Comments: Based on our preliminary review, it is not possible to determine whether this study supports a claim that soluble fiber from whole oats can lower LDL cholesterol by an average of 10% in one month. The article did not report the average net percentage reduction in LDL cholesterol for the Cheerios group as compared to the control group, and it is not possible to accurately determine the average net percentage reduction based on the information provided in the article. In your slide presentation at our meeting on June 12, 2009, you cited to the 10.7% LDL cholesterol reduction from baseline for the Cheerios group at 4 weeks as the basis for the "10% in 1 month" claim. This 10.7% reduction represents the change in the subjects' LDL cholesterol levels since the beginning of the study and does not take into account the LDL cholesterol reduction observed in the control group (- 6.2%). If findings from the control group are not considered, it is not possible to ascertain whether changes in LDL cholesterol levels were due to the soluble fiber in Cheerios or due to other factors. For example, subjects in both groups consumed a weight reduction diet that resulted in weight loss, which is known to lower plasma cholesterol levels. Moreover, because the plasma levels were averaged for the 4, 8, 10, and 12 week collection periods and compared to baseline levels, rather than control, it is not possible to determine whether the 10% reduction at 4 weeks was sustained during the rest of the study and whether it reflects the final outcome of the study at 12 weeks. Thus, the findings reported in the study are not sufficient to support your "10% in 1 month" LDL cholesterol reduction claim for Cheerios.

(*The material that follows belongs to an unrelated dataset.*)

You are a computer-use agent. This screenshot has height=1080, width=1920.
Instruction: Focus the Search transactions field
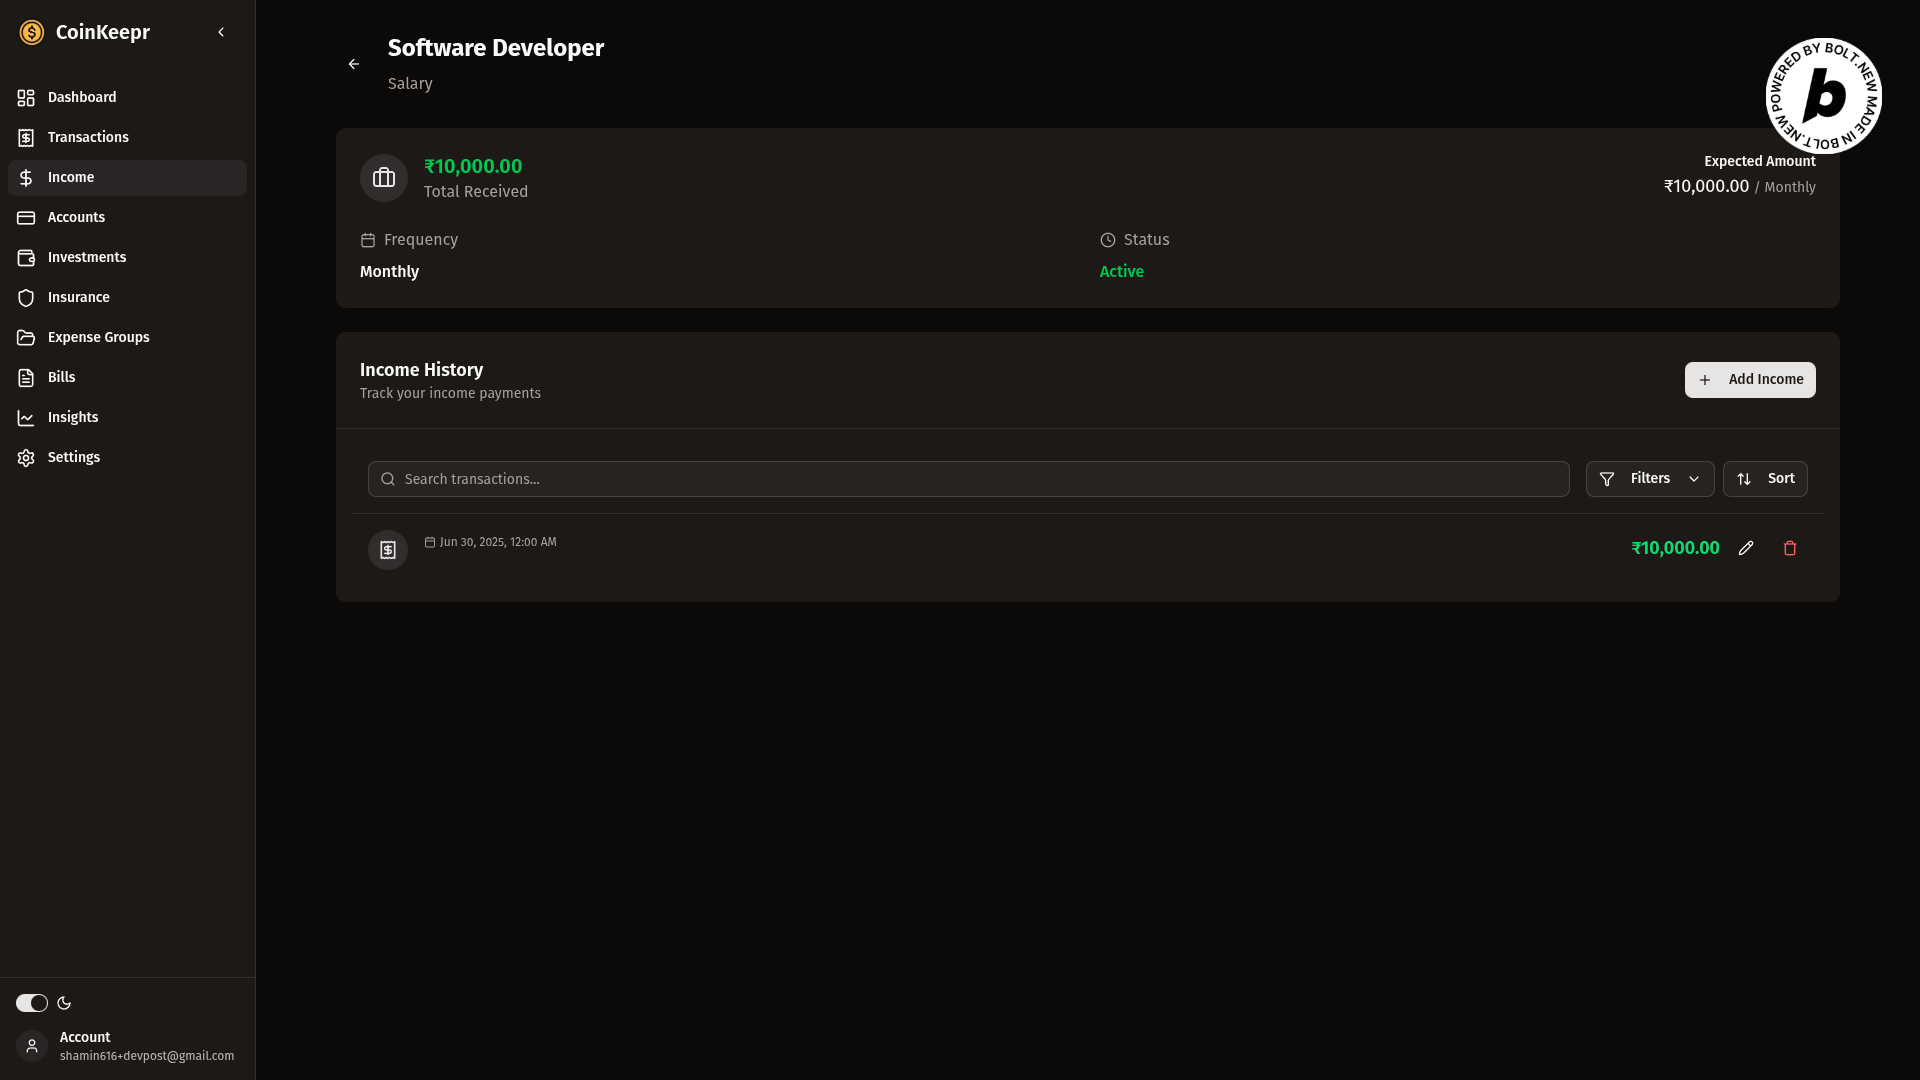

In conclusion, in determining whether to amend 21 C.F.R. § 101.81 to authorize the soluble fiber/coronary heart disease claim to include a statement about a specific percentage reduction in LDL cholesterol, FDA would need to consider the totality of the publicly available scientific evidence to support such a statement and also how to convey information in a way that is not misleading.

If you have any questions please feel free to contact me at (301) 436-2373.

Sincerely,

Barbara O. Schneeman, Ph.D.
Director
Office of Nutrition, Labeling and Dietary Supplements
Center for Food Safety and Applied Nutrition

cc: Roderick A. Palmore
Executive Vice President
General Counsel & Chief Compliance and Risk Management Officer
General Mills, Inc.


1 The FDA studies graphed on the slide were chosen to meet the following criteria: intervention at least 3 weeks; provided up to 6.1 g oat beta-glucan; provided LDL concentration relative to control.